Some contractor-types might not like the sound of all these rules and requirements. But even if your limited company is not registered in the UK, you may still need to pay tax to HMRC, because an e-residency or offshore business won’t save you from UK corporation tax!
Similarly, if your company is located outside the UK but is trading in the country through a “permanent establishment,” there’s also no guarantee of escape, as the company will also be liable to corporation tax, and possibly employment tax for employees and directors based there.
Don’t forget yourself!
And then there is your own tax situation, personally. You can use this HMRC tool to check if you need to submit a self-assessment tax return. Consider, not all directors need to file an assessment. If you receive a letter from HMRC telling you to file a return, make sure you do.
To file a return you have to register directly with HMRC, but beware of the deadlines as setting up an account can take as long as 14 days! Oh, and don’t forget to put January 31st in your calendar as it is the deadline to file and pay your personal self-assessment tax return. Missing deadlines can result in hefty, increasing fines, so if you are late, make sure you catch up as soon as possible to reduce the amount you might owe.

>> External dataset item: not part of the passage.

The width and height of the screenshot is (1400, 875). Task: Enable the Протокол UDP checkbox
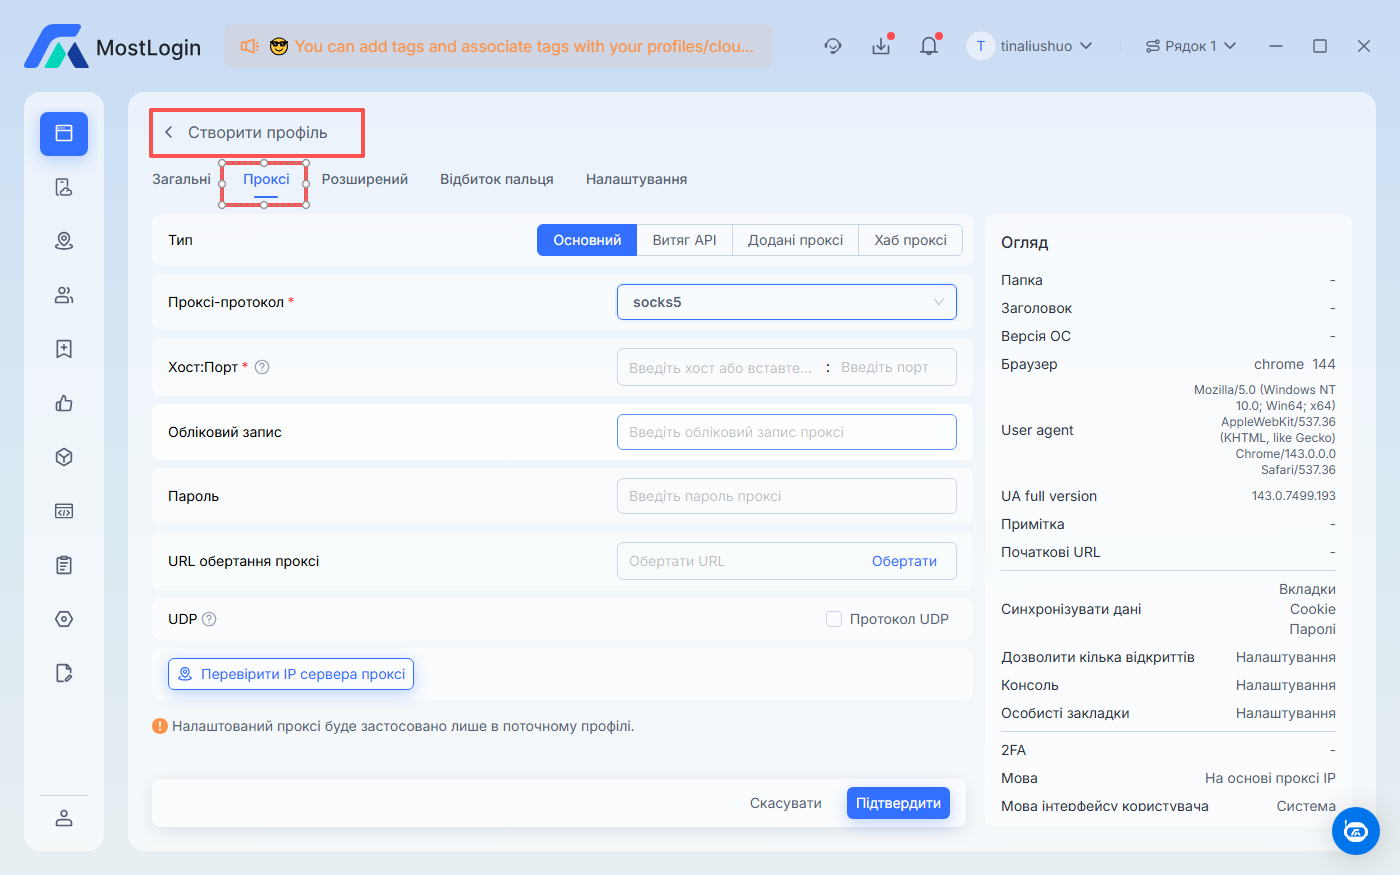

It’s business, AND personal
The eagle-eyed will notice that the old adage of “It’s business not personal” doesn’t really apply here, on both tax and expenses. If you’re a limited company director, yes, you have your business and its obligations to HMRC (and to others including Companies House), but yes, you also have your own self-assessment to deal with as an individual. Confusion can creep in between the two if it’s all new to you, so get your accountant on the case and be sure whether they will assist you with both aspects -- or just one. A bit like the HMRC processes outlined here, don’t wade into these mixed waters of business and personal taxation unprepared.